Premiere of #chicagoGirl – a Facebook revolution

EMIGRATION STATION

film screening – meeting – discussion
June 25, 6 p.m., Pomorski Science and Technology Park in Gdynia,
Exposition and Conference Building, Cinema Hall, Al. Zwycięstwa 96/98
Discussion: Artur Liebhart, Edwin Bendyk
Moderator: Przemysław Gulda

The Emigration Museum in Gdynia invites you to the premiere screening of the documentary entitled „#chicagoGirl – a Facebook revolution”, directed by Joe Piscatella. The picture has won the Emigration Museum in Gdynia Award for a film about migration, presented for the first time during the Planete+ Doc Festival by the jury consisting of Andrzej Kołodyński, Karolina Grabowicz-Matyjas, and Maria Zmarz-Koczanowicz. After the screening we invite you to join the discussion about the picture’s portrait of present-day emigrants and the role new technologies play in their lives. The meeting – moderated by Przemysław Gulda – will also feature Artur Liebhart, Director of the Planete+ Doc Festival, and Edwin Bendyk, journalist of “Polityka” magazine. The event will be held as part of the Emigration Station series on June 25 in the Pomorski Science and Technology Park in Gdynia.

The winning film’s protagonist is Alai Basatneh, a teenager of Syrian descent living in the United States. She assists in the co-ordination of activities of Syrian revolutionaries through social media. The inner strength of the young emigrant is accompanied by the brilliant, perfect use of new technologies that have redefined the status of an emigrant. Despite the thousands of kilometers that separate her from her homeland, in her hands she has the power to change its fate. One of the jurors, film critic Andrzej Kołodyński, emphasized that “it is a dynamic picture, a film documenting what is happening day by day. It’s hard to overrate the importance of this recording. It’s also hard not to appreciate its emotional power.” Maria Zmarz-Koczanowicz, film director and juror, noted that “viewers see the events through her eyes, in a way that’s all too familiar to us – through a computer screen, and this is what proves to be the most intense experience.”
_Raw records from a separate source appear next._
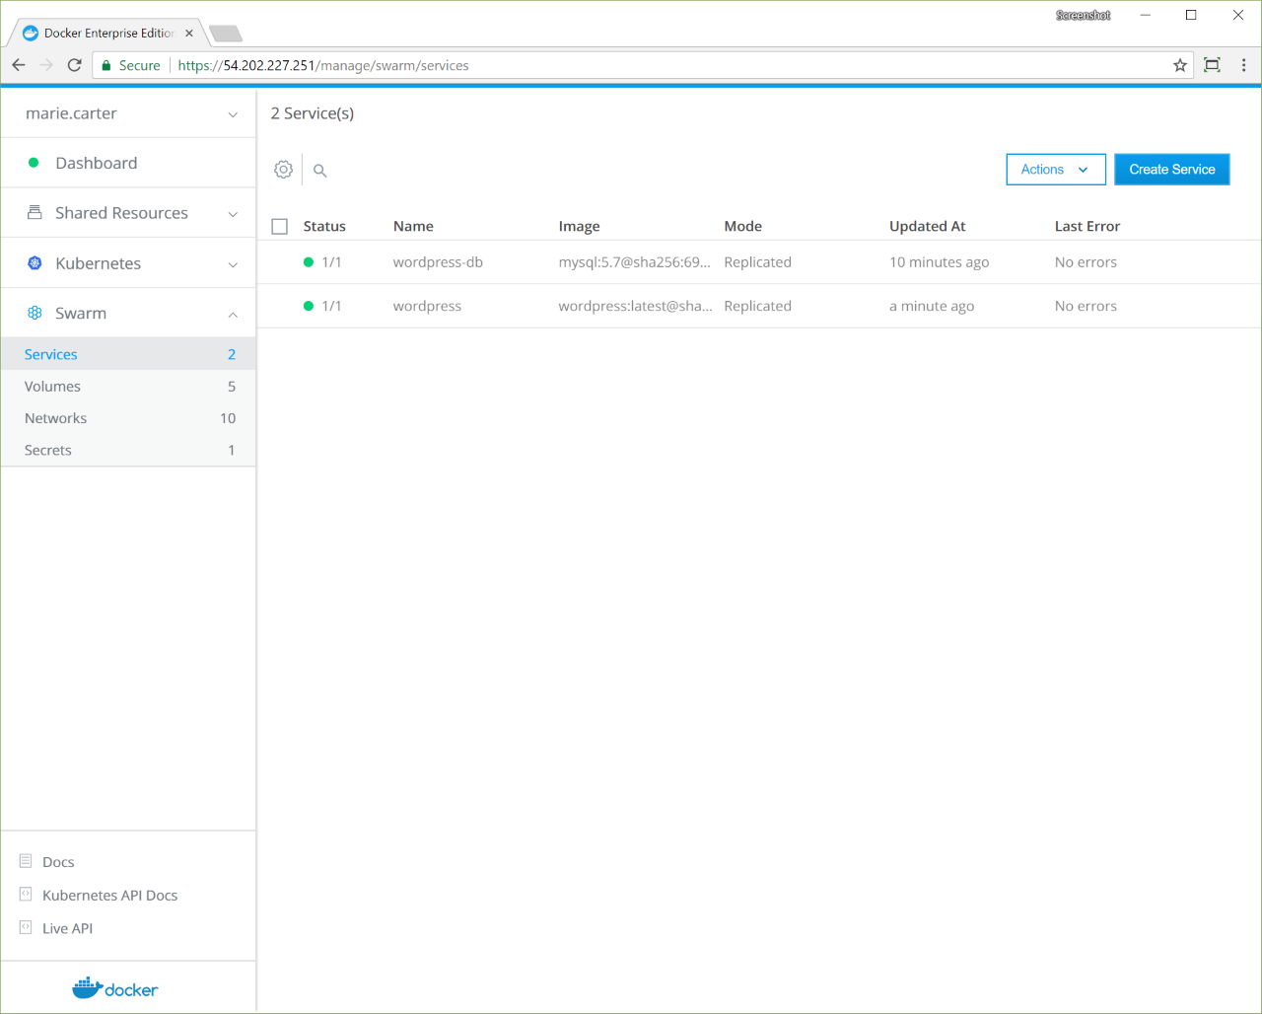Image resolution: width=1262 pixels, height=1014 pixels.
Task: Open Secrets in Swarm menu
Action: 48,450
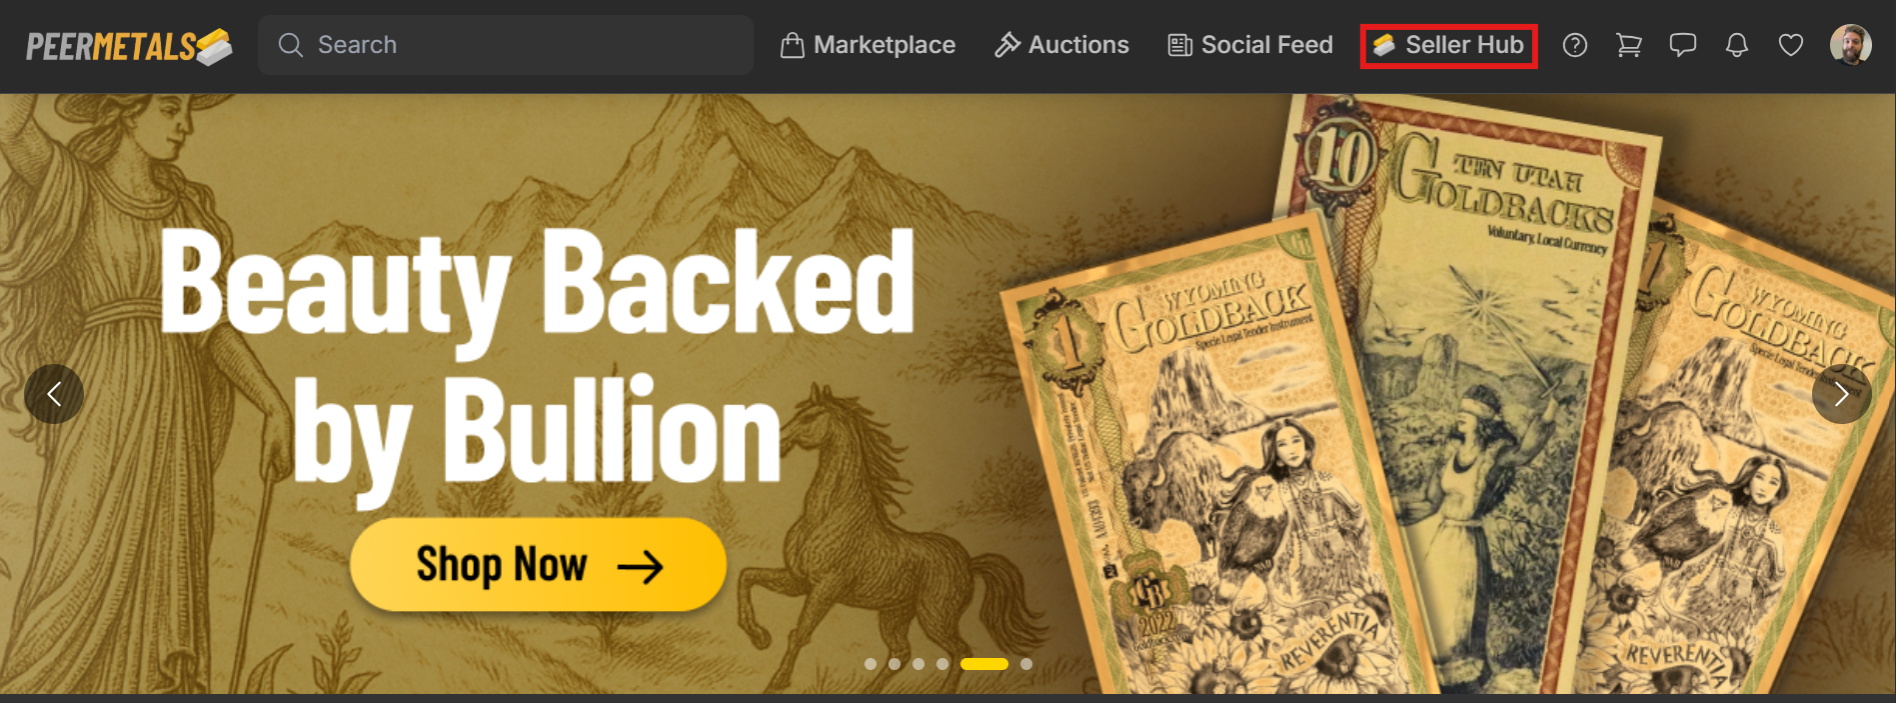This screenshot has height=703, width=1896.
Task: Show previous banner slide arrow
Action: point(54,394)
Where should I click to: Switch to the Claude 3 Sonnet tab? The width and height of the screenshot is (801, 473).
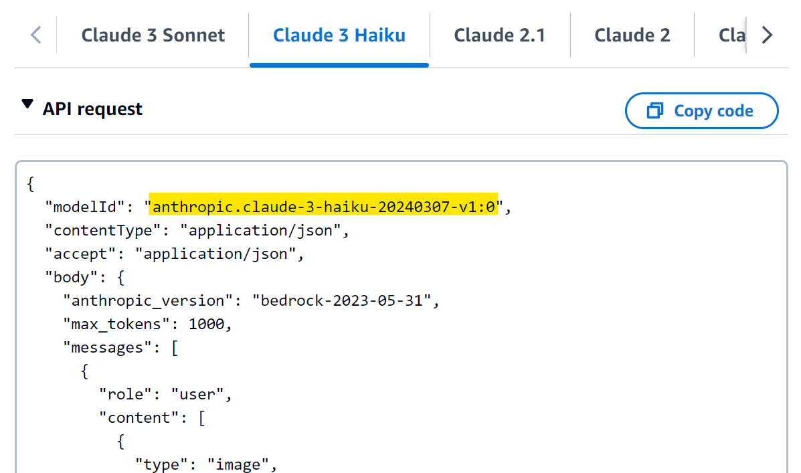[x=153, y=35]
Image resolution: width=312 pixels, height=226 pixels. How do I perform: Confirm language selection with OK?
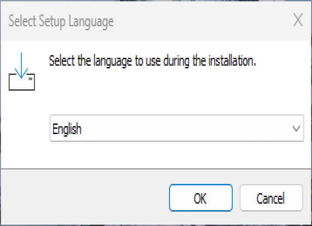201,198
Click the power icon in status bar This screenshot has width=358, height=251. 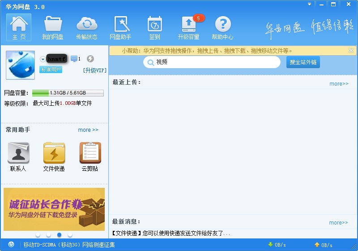tap(11, 245)
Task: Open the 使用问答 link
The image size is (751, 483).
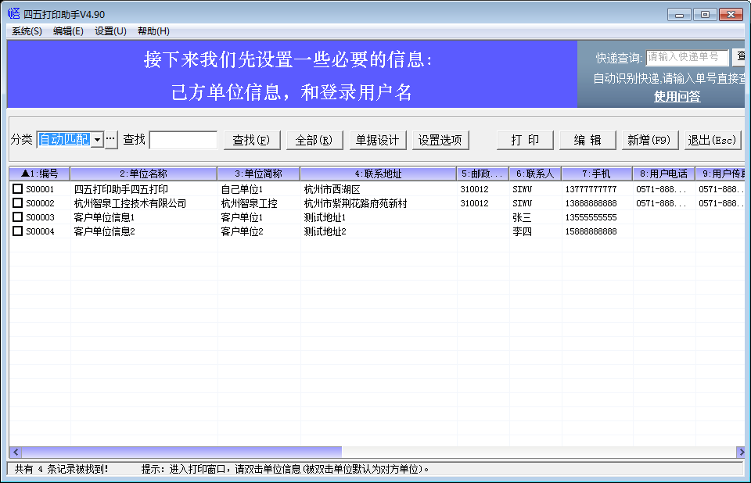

The Emigration Museum Award was established in order to single out the films that open a discussion on the meaning of emigration in the modern world and its influence on society and people. Joe Piscatella’s picture shows us that a person leaving their homeland continues to be connected to it with thousands of invisible ties – personal, familiar, cultural. “There are roughly 200 million migrants in the world today – says Karolina Grabowicz-Matyjas, Director of the Emigration Museum in Gdynia – and the phenomenon itself turned into one of the differentiators of the era of globalization. Our institution – despite being focused on the history of emigration from Poland – participates in the discussion about the problems of modernity”

Free entry

About the film

#chicagoGirl – A Facebook Revolution

#chicagoGirl – The Social Network Takes on a Dictator

Dir. Joe Piscatella, USA/Syria, 2013, 74 min.

Ala’a Basatneh is a charismatic nineteen year old, who since 2011, has been helping in the coordination of the revolution in Syria using her laptop computer. She was born in Damascus, but moved with her parents to the United States as a young girl and presently lives in the suburbs of Chicago. Her actions take advantage of social media, which have proven to be an important factor supporting the Syrian revolution. She has 1200 friends on Facebook, her Twitter profile is followed by 2000 people. This is how she promotes the actions of Syrian revolutionaries in the world. She publishes demonstrations as Facebook events, uses Google Maps to inform people about their routes, and publishes materials recorded by protesters on her web page. She also makes sure they have the right recording equipment at their disposal – sends them mini cameras in packages she prepares. She has no time for her friends or her hobby, because her every free moment is spent on supporting opposition activities against Bashar al-Assad’s dictatorship. We also get to know several of her revolutionary friends in the movie – a young journalist Mazhar Omar Tayar and a young filmmaker Basel Shahade who died during riots, and Aousa al Mubarak who is still alive. We learn about experts’ opinions on the conflict in Syria, among them jounalists Kurt Andersen and Clay Shirky, lecturer Zeynep Tufekci, and programmer David Gorodyansky. This allows us not only to see a moving image of heroism and courage of a young girl devoted to supporting the opposition in her homeland from a country far away, but also an interesting analysis of the conflict in Syria and of the role internet plays in it, especially social media. [distributor’s synopsis]

Participants of the debate

Artur Liebhart – curator of film festivals, engaged with documentary film and ambitious feature films, Director of Planete+ Doc FF, founder of Against Gravity distribution company.

Edwin Bendyk – journalist and publicist interested in problems of civilization and the influence of technology on social life. Currently working at “Polityka” weekly.

Przemysław Gulda – music journalist of the Tricity edition of “Gazeta Wyborcza”, blogger for naTemat.